+++ Records for the exercise +++
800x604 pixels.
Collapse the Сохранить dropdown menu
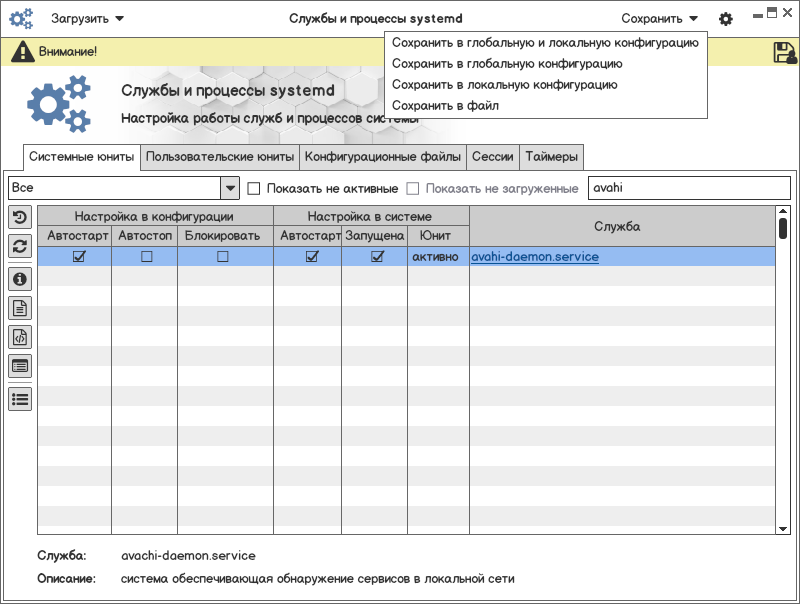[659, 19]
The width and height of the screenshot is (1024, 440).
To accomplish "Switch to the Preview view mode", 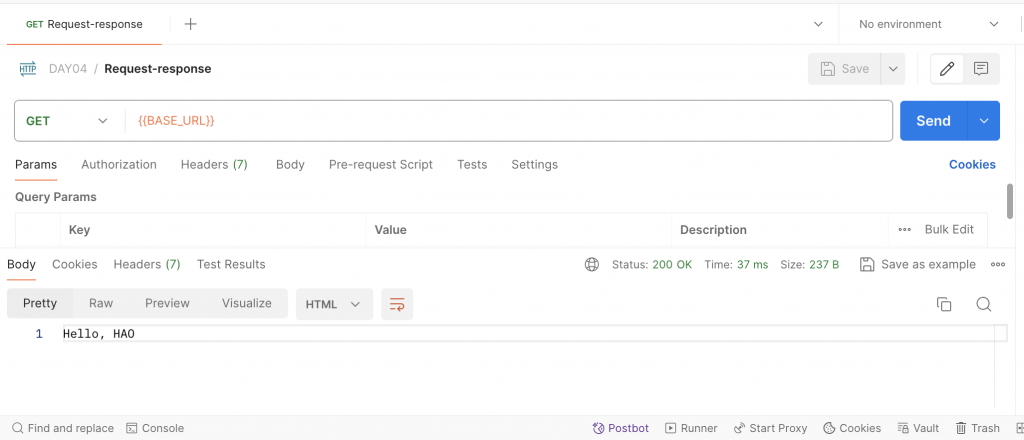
+++
Rewrite the records with "screenshot" swapped for "image" and every other word unchanged, leaving the pictures out of your answer.

800x604 pixels.
Collapse the Сохранить dropdown menu
[659, 19]
The width and height of the image is (1024, 440).
To accomplish "Switch to the Preview view mode", 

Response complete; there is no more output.